How To File For An Extension
To file for an extension, you can:
- File for an extension online for free using FreeFile on IRS.gov (you can use FreeFile to e-file an extension for free even if you don’t otherwise qualify to use the software);
- Ask your tax preparer to file an extension for you;
- File using tax prep software; or
- Complete and mail Form 4868, Application for Automatic Extension of Time To File U.S. Individual Income Tax Return.
The regular “timely filing” rules apply so be sure and get your extension postmarked or e-file accepted by the end of the day on Apr. 18, 2023. Assuming you’re on time, you will have six more months to get your return to the IRS and not be subject to the late-filing penalty. This year, with an extension, you’ll have until Oct. 16, 2023, to timely file a return (Oct. 15 falls on a Sunday).
You May Need To Pay
Remember that an extension is an extension of the time to file and not an extension of time to pay. If you expect to owe at tax time and you’re filing for an extension, you should make a payment with your extension request to avoid interest and penalty later. The interest rate is the federal short-term rate plus 3%, compounded daily, and the late-payment penalty is usually 0.5% per month.

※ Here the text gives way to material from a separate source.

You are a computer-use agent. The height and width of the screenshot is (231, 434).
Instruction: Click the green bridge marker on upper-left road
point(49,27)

Some taxpayers get an automatic extension of time to file without having to file for it. Those include:
- If you’re a U.S. citizen or resident and you live outside of the U.S. or Puerto Rico, and your main place of business or post of duty is outside of the U.S. or Puerto Rico or if you are active duty military and live outside of the U.S., you qualify for a two-month extension without having to file form 4868. That moves your due date to Jun. 15 to file and pay. However, interest is still due on any tax payment made after Apr. 18.

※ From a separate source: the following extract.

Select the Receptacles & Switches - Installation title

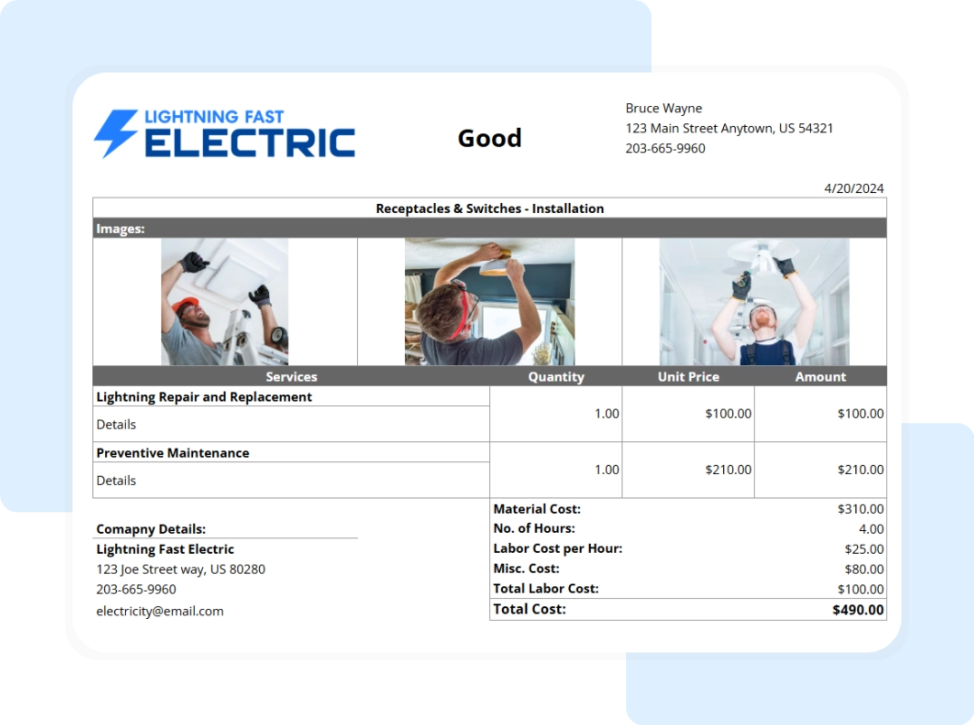pos(489,208)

- Members of the military and others serving in combat zones or hazardous zone areas generally have until at least 180 days after they leave the zone to file returns and pay any taxes due.

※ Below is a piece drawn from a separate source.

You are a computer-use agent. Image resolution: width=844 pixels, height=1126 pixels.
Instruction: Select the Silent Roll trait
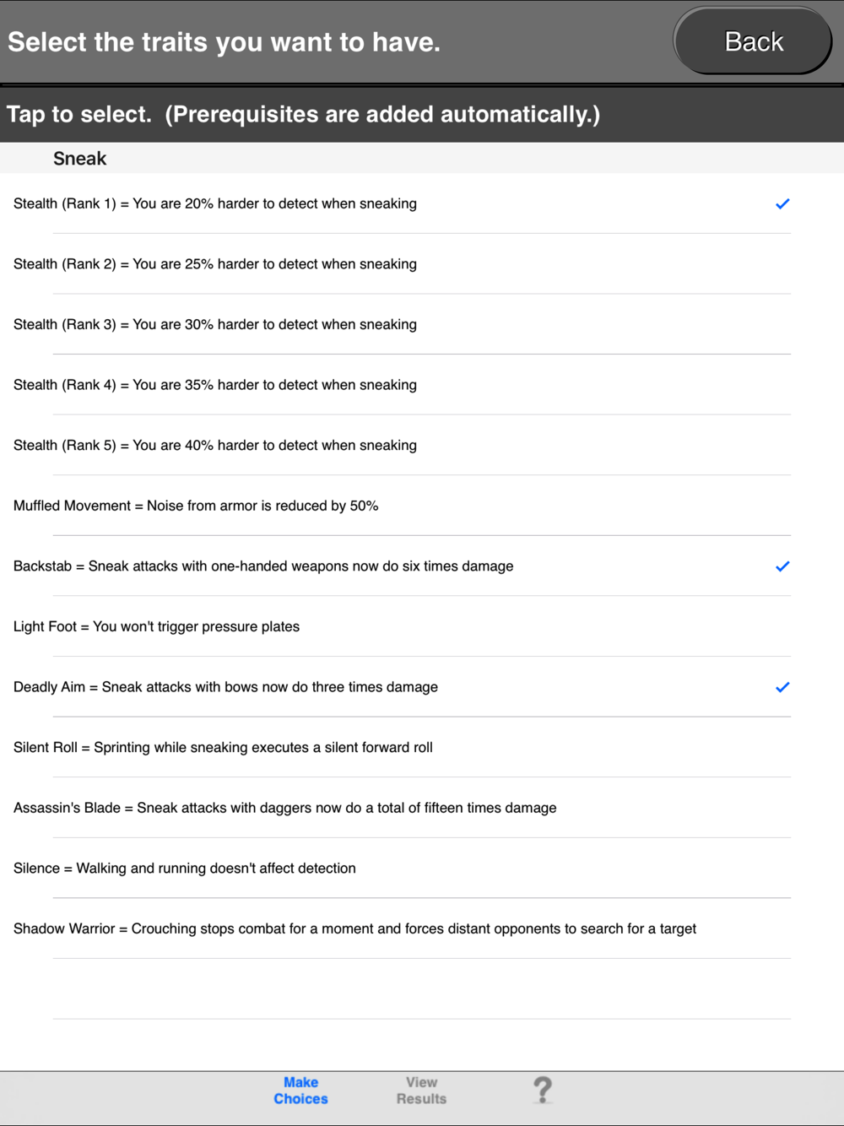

- Taxpayers affected by natural disasters may have extra time. That currently includes recent extensions for taxpayers in most of California and parts of Alabama and Georgia. For more details or to see if you’re eligible, check the disaster page on the IRS website.
Complete, Correct Returns Are Better
While it’s always a relief to have your tax return over and done with by Tax Day, it’s not the end of the world if that doesn’t happen. And in some instances, it’s a smarter move. It’s always better to file a complete, correct return on extension than a rushed, flawed return by Tax Day. So go ahead, file for an extension. You don’t have to explain. We get it.